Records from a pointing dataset
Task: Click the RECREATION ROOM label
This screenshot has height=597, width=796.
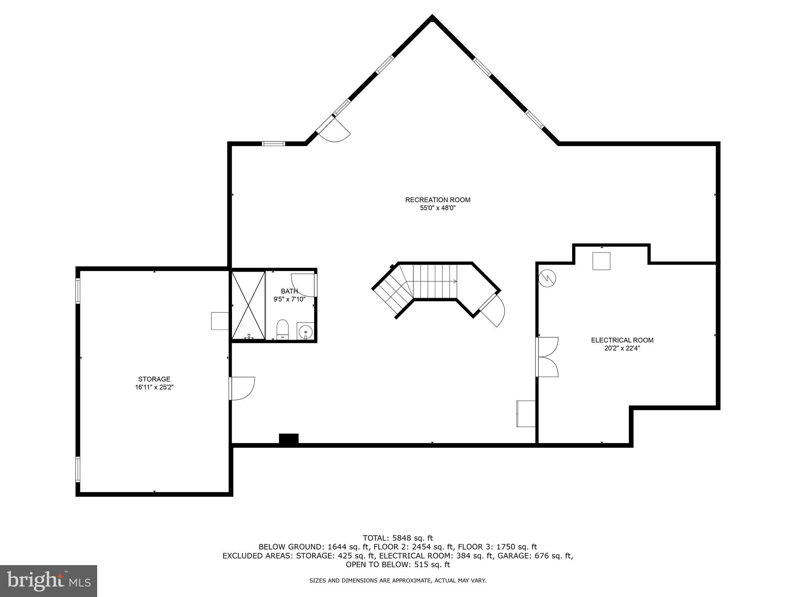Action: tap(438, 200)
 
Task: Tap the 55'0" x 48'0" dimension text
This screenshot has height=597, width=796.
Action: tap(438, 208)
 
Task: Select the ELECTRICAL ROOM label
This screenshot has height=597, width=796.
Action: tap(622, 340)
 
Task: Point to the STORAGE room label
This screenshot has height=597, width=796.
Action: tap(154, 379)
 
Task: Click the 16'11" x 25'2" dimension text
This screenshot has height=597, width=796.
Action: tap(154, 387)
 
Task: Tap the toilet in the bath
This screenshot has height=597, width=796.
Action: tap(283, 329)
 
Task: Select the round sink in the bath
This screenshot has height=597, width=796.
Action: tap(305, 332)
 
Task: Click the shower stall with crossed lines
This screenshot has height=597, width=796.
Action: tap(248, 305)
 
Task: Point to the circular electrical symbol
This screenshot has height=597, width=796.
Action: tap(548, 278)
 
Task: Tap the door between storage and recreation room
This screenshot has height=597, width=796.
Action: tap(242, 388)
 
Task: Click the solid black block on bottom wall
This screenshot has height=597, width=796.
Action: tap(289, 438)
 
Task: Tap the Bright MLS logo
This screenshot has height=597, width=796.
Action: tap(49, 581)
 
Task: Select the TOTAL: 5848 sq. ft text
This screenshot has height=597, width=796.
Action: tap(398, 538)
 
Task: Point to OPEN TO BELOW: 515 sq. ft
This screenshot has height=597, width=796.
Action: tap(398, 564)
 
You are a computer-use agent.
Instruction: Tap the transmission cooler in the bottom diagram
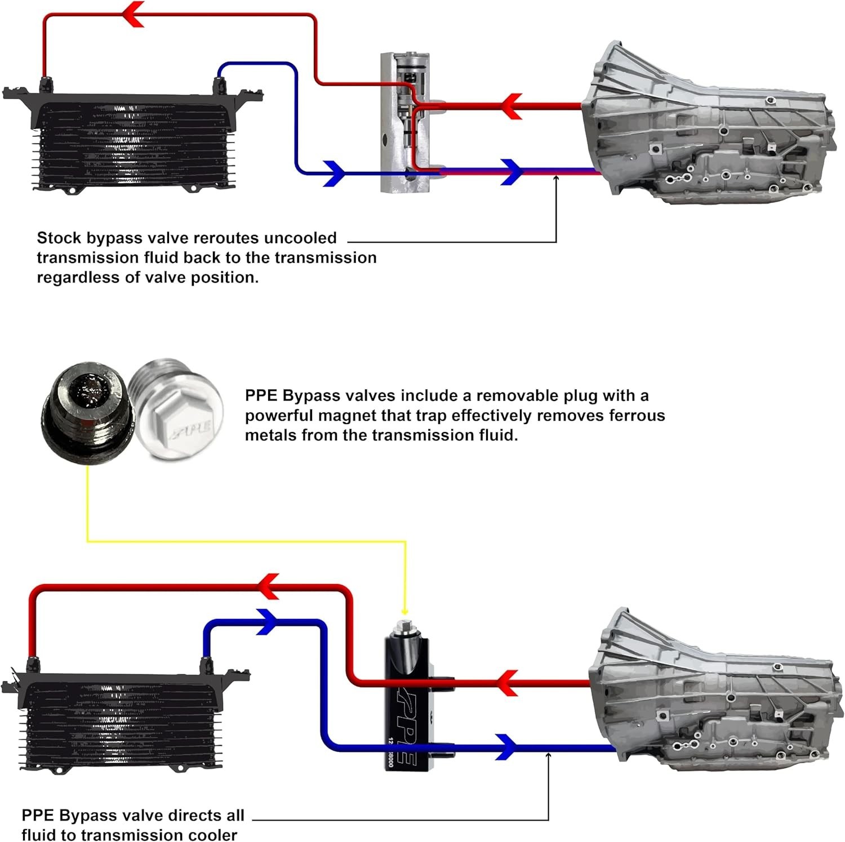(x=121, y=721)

...

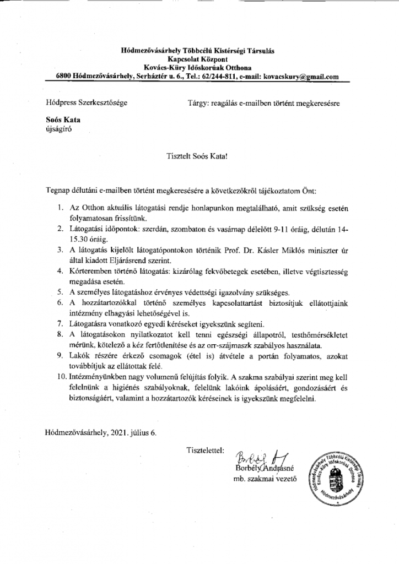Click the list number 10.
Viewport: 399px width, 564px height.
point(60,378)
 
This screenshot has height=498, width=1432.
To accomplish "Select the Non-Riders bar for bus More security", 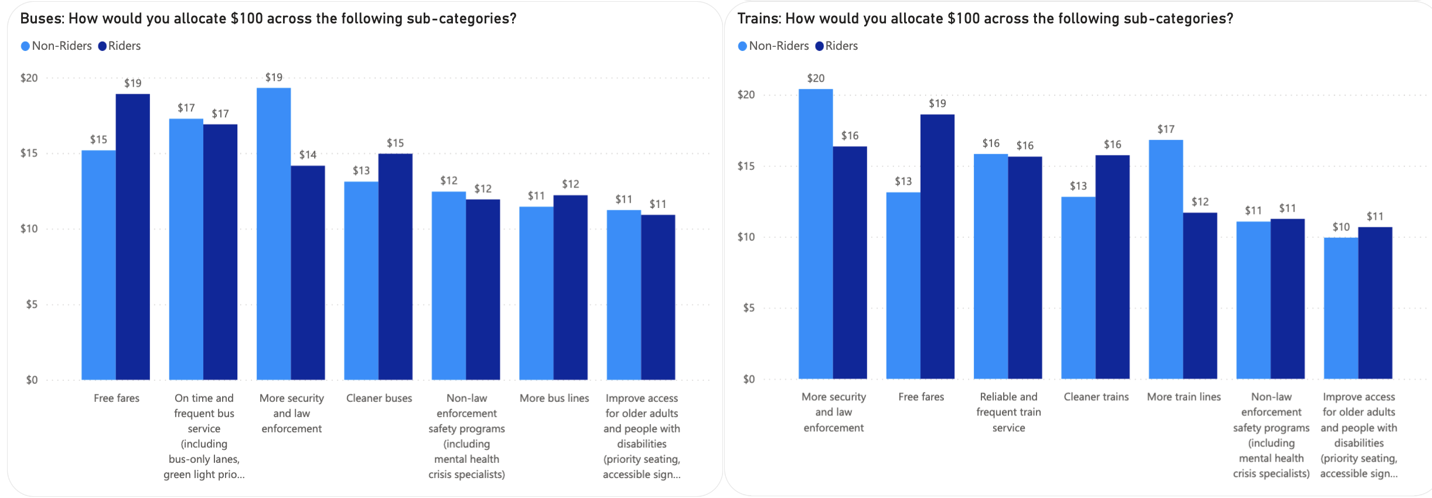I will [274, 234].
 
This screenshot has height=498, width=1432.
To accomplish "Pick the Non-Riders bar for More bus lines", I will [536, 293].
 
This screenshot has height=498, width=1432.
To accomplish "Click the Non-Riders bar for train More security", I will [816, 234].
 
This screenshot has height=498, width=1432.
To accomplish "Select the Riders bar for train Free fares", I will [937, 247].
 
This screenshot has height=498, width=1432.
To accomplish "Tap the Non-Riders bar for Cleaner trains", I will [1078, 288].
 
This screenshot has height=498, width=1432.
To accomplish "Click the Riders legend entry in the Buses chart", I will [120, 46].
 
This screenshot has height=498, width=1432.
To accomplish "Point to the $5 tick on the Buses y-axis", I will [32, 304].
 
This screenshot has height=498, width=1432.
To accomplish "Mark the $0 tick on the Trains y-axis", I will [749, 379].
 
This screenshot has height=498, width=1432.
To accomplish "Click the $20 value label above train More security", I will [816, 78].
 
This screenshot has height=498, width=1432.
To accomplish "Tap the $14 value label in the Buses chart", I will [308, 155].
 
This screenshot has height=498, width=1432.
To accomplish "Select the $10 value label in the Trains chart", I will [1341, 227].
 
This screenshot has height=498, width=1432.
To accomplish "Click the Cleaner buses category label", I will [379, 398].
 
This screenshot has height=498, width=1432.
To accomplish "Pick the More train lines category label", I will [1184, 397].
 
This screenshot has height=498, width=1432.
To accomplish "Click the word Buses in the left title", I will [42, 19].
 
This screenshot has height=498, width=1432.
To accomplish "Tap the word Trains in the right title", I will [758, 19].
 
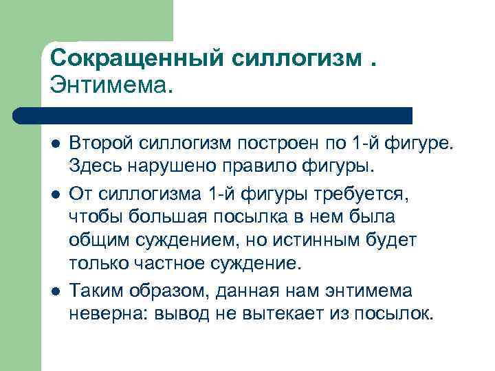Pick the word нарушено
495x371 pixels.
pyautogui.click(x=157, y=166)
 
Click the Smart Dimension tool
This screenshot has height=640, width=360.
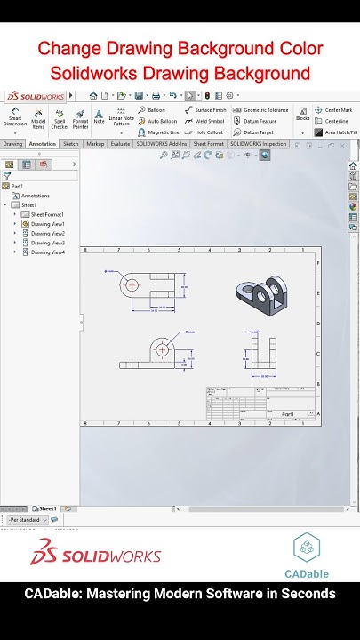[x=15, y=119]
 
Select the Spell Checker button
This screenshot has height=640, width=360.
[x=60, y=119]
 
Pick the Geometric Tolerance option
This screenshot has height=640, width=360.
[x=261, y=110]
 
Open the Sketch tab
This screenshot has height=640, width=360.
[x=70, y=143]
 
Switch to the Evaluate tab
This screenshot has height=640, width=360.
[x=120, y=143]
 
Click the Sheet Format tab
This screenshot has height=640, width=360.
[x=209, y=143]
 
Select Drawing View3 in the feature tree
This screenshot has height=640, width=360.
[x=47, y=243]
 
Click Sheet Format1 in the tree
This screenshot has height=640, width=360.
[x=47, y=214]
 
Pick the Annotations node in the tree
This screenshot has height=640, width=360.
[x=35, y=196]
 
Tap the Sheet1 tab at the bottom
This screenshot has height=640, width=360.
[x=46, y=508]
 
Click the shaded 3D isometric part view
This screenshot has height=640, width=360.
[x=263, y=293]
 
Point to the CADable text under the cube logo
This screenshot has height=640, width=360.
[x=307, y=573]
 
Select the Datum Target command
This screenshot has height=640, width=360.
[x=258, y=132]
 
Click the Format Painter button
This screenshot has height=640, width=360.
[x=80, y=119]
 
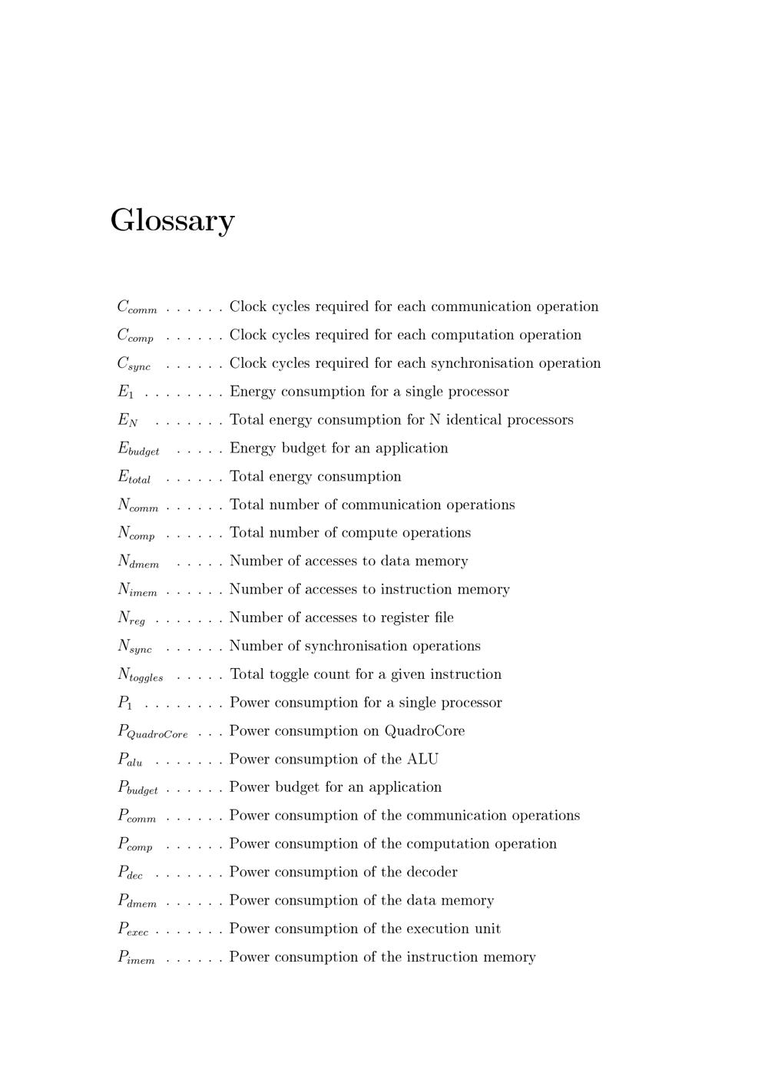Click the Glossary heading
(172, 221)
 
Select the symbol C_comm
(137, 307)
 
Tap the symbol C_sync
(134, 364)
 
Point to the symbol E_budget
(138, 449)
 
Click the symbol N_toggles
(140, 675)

## GIVEN PROBLEM
Copy the lines of the records word for word, starting at the line that contains "Task: Click the RECREATION ROOM label" and ending at the line that contains "Action: tap(154, 379)", and leave the pictures out of your copy.

## SOLUTION FOR THIS EXERCISE
Task: Click the RECREATION ROOM label
This screenshot has height=597, width=796.
Action: tap(438, 200)
 
Task: Tap the 55'0" x 48'0" dimension text
This screenshot has height=597, width=796.
Action: tap(438, 208)
 
Task: Select the ELECTRICAL ROOM label
This screenshot has height=597, width=796.
Action: tap(622, 340)
 
Task: Point to the STORAGE room label
This screenshot has height=597, width=796.
Action: tap(154, 379)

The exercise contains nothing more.